The clinics provide methadone and buprenorphine, a drug for treating opium addiction, as opioid substitution therapy, a component of harm reduction. This approach aims to stem the many negative effects of drug addiction.

“The medically assisted therapy clinics [take] a one-stop medical facilities approach, with a holistic approach to treatment beyond opioid substitution,” Dr. Edi Atte, MSF country director in Kenya, said on the organization’s website.

The approach aims to prevent infections and transmission of HIV and viral hepatitis which are caused by using contaminated needles. It offers mental health and psychosocial support and helps addicts reintegrate with their families and communities.

In Lamu, where Tai lives, King Fahd Hospital has also established a methadone clinic to help addicts wean off heroin.

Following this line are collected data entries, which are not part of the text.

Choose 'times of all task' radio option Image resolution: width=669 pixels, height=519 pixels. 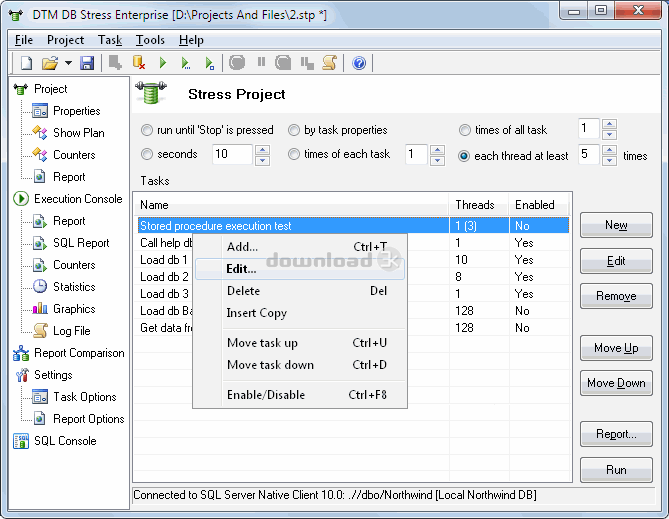click(x=465, y=130)
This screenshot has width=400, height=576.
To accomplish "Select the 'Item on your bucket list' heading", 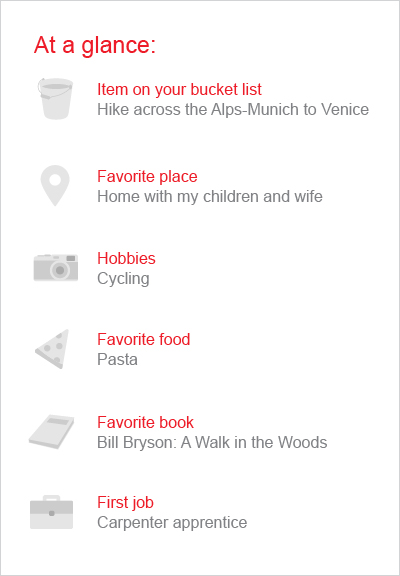I will pos(179,89).
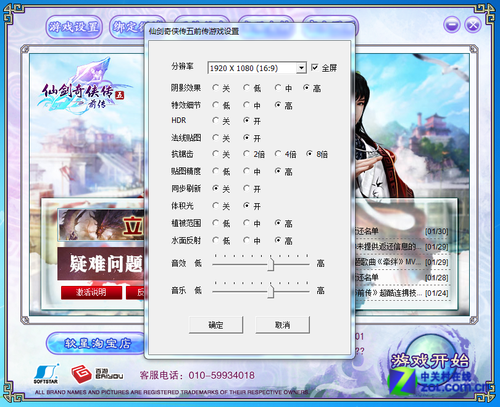Click the 取消 cancel button
This screenshot has width=500, height=407.
282,325
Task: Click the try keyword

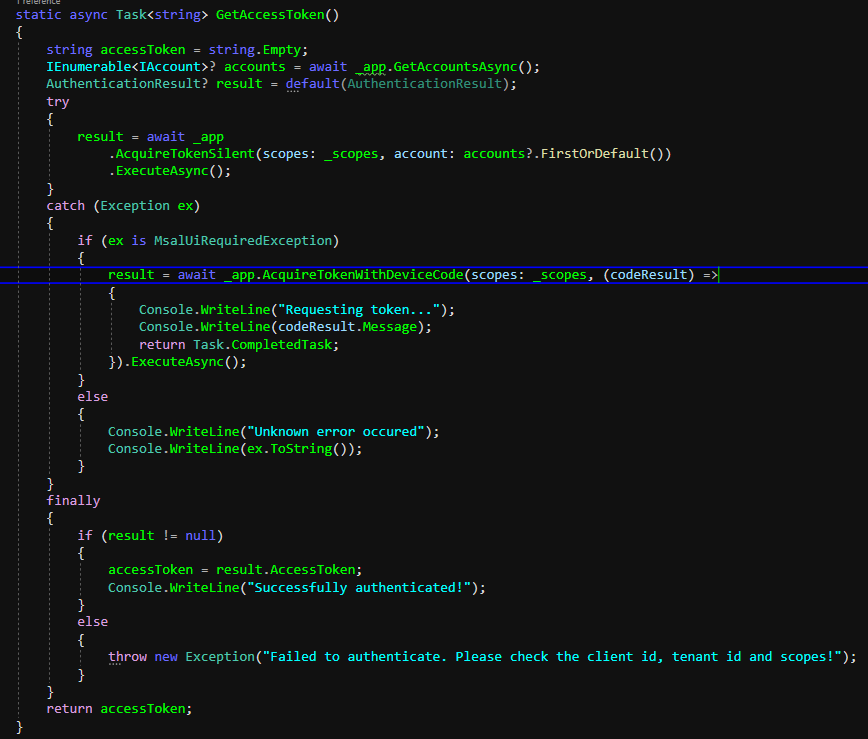Action: point(58,102)
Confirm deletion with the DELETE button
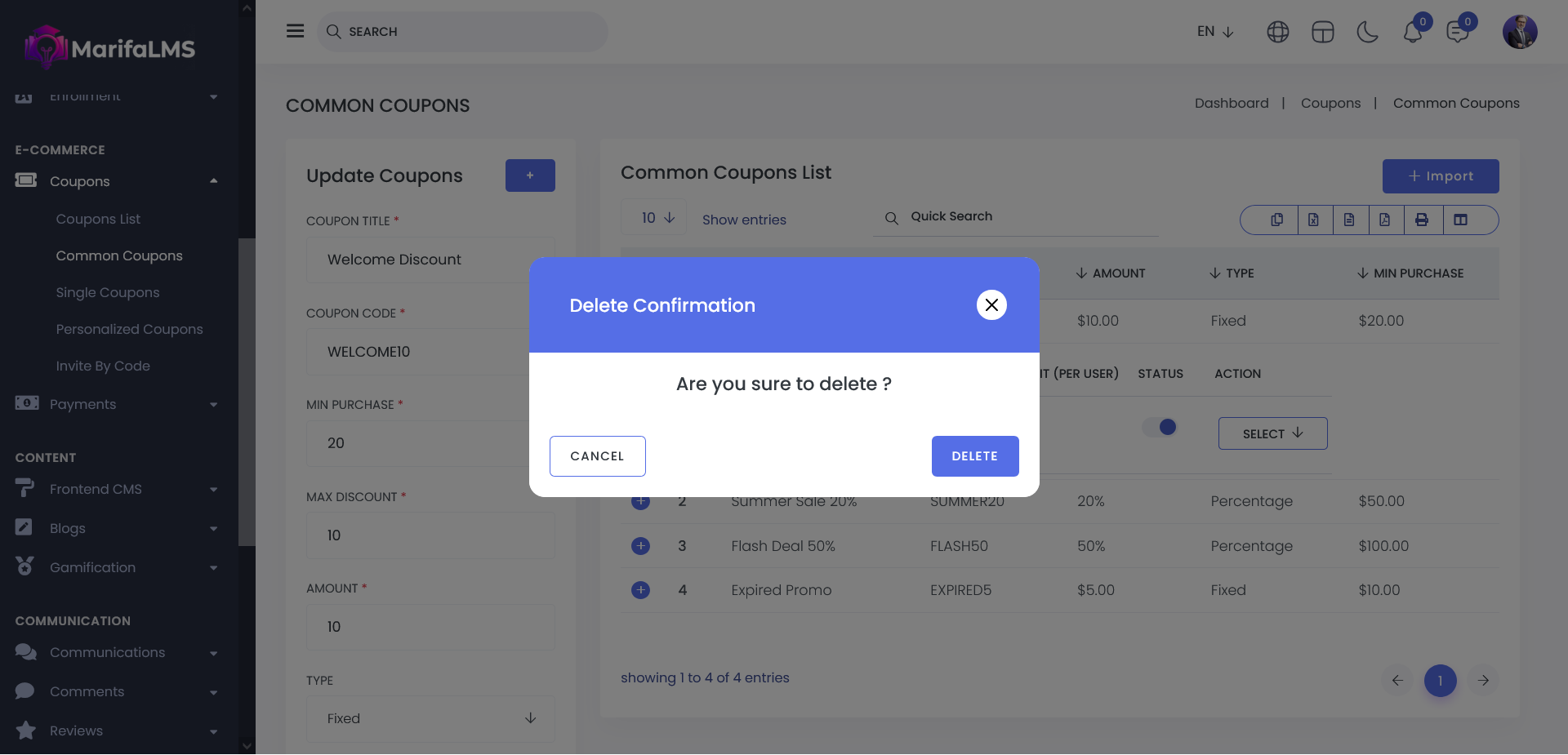 974,456
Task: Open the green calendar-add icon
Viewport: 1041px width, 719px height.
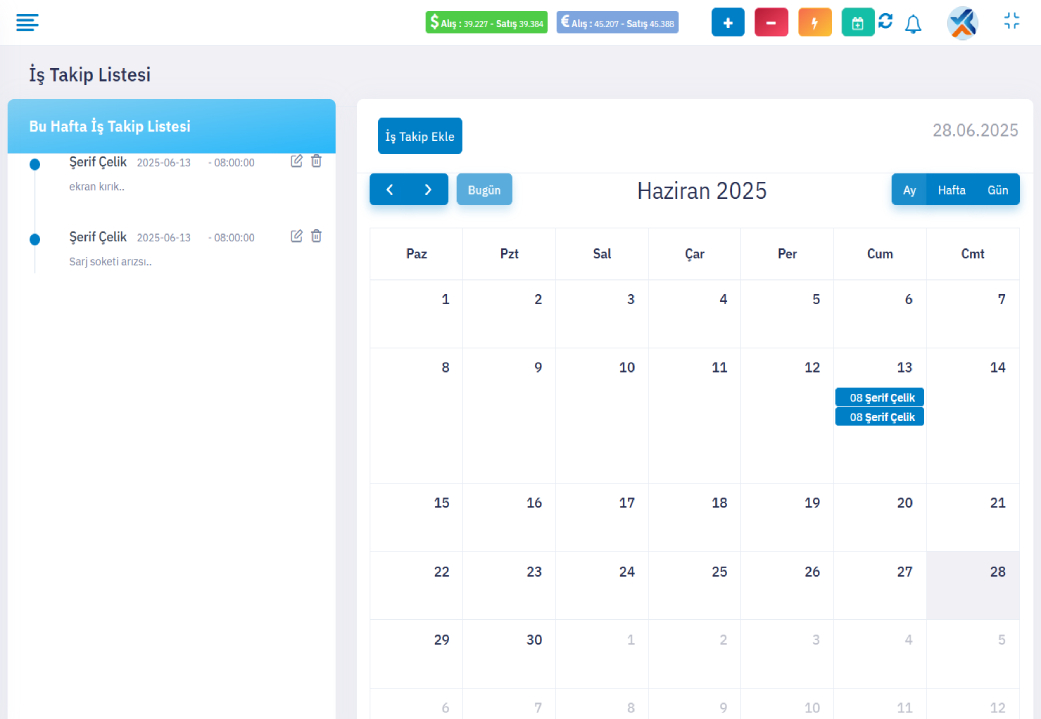Action: tap(857, 22)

“It is a very big challenge to us, and we have tried several means to combat the use of drugs, so we started to have the methadone clinic,” Aziza Shee Mubarak, a clinical officer at the hospital, told the AP.

For recovering addicts like Bui Kitaa, methadone has been a lifeline.

“Addiction was very bad on me,” Kitaa told the AP. “I did not have any friends; my brothers at home and even strangers on the road could not trust me. Nobody would hire me,” Kitaa says. “But since I started using methadone four years ago, it has helped me a lot.”